La mejor forma de prevenir las dolencias o sus complicaciones es estar informado y actuar en consecuencia.

Foto: Internet.

Foto: Internet.

El ictus en Cuba

En un artículo con plena vigencia, publicado en el diario Juventud Rebelde, se dice que “la enfermedad cerebrovascular o ictus es la primera causa de discapacidad, la segunda causa de demencia después del Alzheimer y la tercera causa de muerte en Cuba y en países del mundo desarrollado”.

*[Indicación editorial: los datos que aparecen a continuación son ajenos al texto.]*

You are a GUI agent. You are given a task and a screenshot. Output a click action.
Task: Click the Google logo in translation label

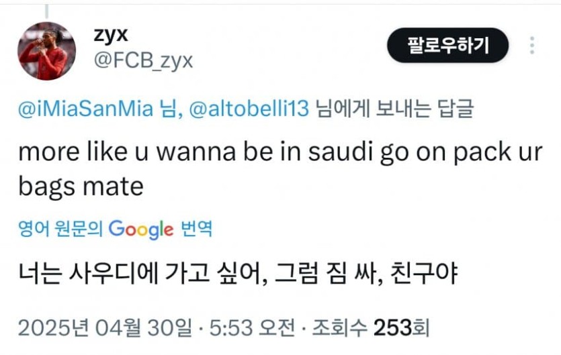[x=141, y=230]
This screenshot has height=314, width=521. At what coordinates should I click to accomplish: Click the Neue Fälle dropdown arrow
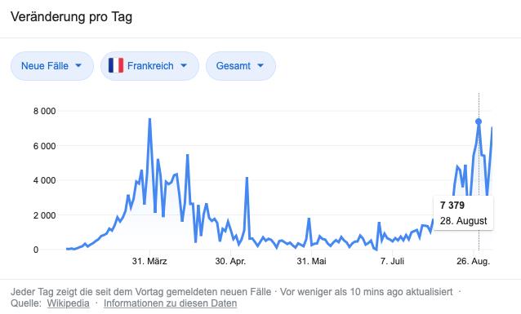(x=78, y=65)
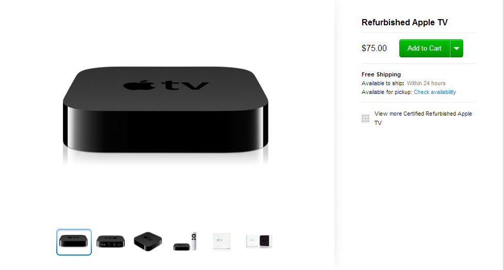Click the Apple logo on the large device image
504x270 pixels.
pos(140,85)

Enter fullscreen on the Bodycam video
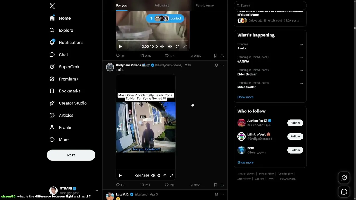coord(171,176)
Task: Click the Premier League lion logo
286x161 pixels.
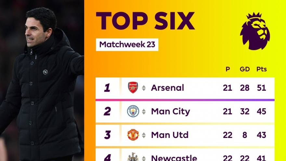Action: [x=255, y=31]
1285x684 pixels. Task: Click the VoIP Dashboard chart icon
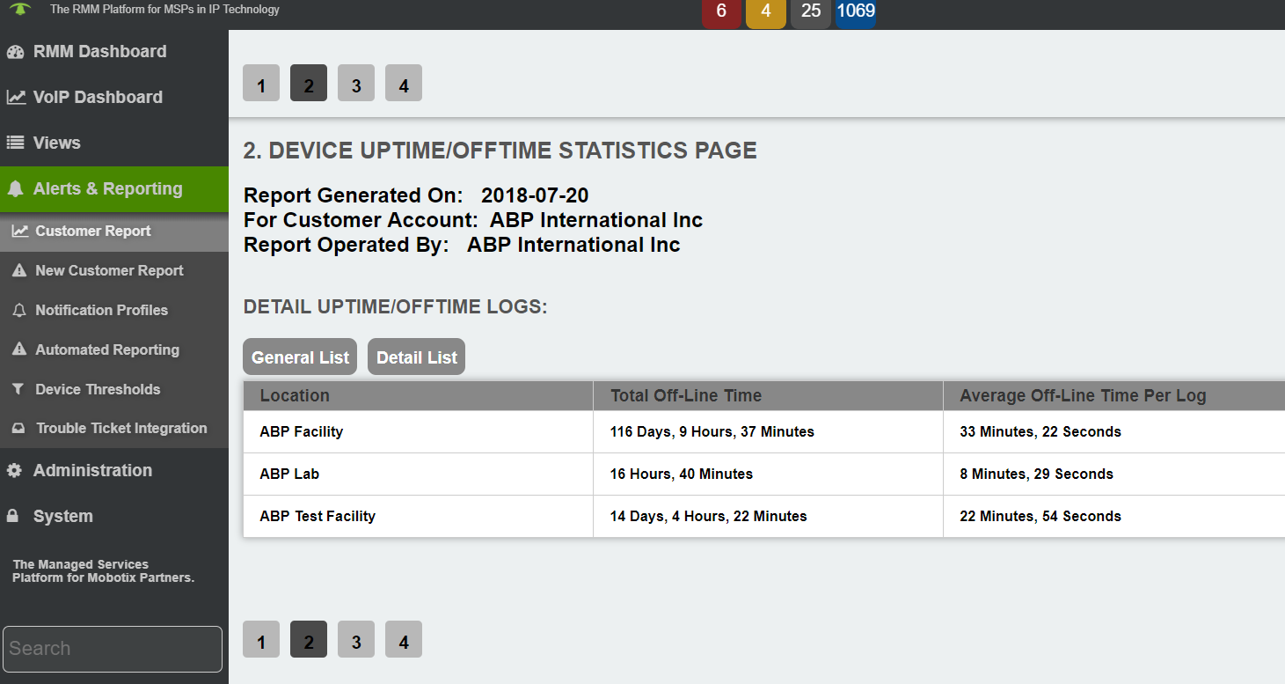[16, 98]
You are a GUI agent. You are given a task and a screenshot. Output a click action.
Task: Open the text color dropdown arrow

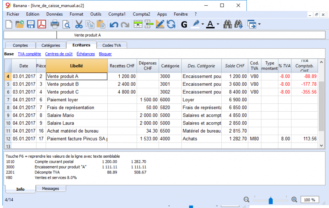[218, 24]
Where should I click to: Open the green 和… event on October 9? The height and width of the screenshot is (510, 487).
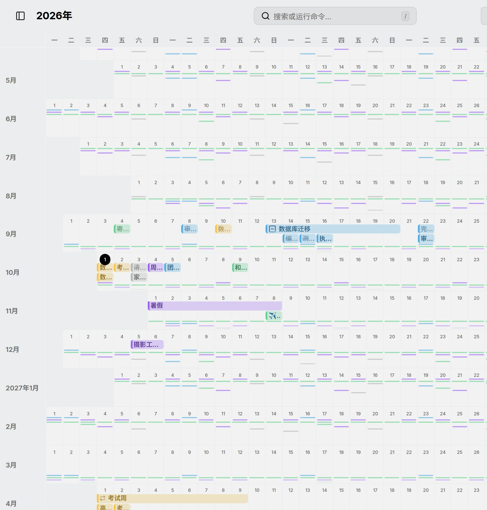pos(240,267)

Según la fuente, “el 80 por ciento de los ictus son de origen isquémico. Nuestro sistema nervioso necesita para funcionar oxígeno y glucosa, que le llegan a través de la sangre, y de los cuales no tiene reserva alguna. Si los vasos sanguíneos se ocluyen, ocurre la enfermedad cerebrovascular de origen isquémico, si se rompen es la hemorrágica”.

“Para prevenir su ocurrencia debe estimularse desde edades tempranas la adopción de estilos de vida saludables que protejan el árbol vascular”, prosigue el texto.

El ictus isquémico debe ser abordado desde un enfoque multidisciplinario, aunque los neurólogos encabecen el grupo de expertos.

Lo más importante en este sentido es que las personas sí pueden promover hábitos de vida saludables que las alejen, por ejemplo, de la hipertensión arterial, condición que las predispone al ictus en un porcentaje elevado.

Otros padecimientos que predisponen al individuo a sufrir un ictus isquémico son: la diabetes mellitus, las cardiopatías isquémicas, las dislipidemias, el alcoholismo y el tabaquismo. Cada una de ellas dañan el endotelio vascular e inciden de manera favorable en su ocurrencia, en cualquiera de sus variantes.

En total sintonía con Juventud Rebelde, el ictus es prevenible y los pacientes y sus familiares deben saber que es tratable y recuperable.

Mucho se puede hacer para que ese paciente se rehabilite luego de sufrir un ictus isquémico, pero lo más importante es la prevención y la adopción de hábitos de vida saludables, para evitar este accidente cerebrovascular, unido a la voluntad y deseos de vivir del paciente.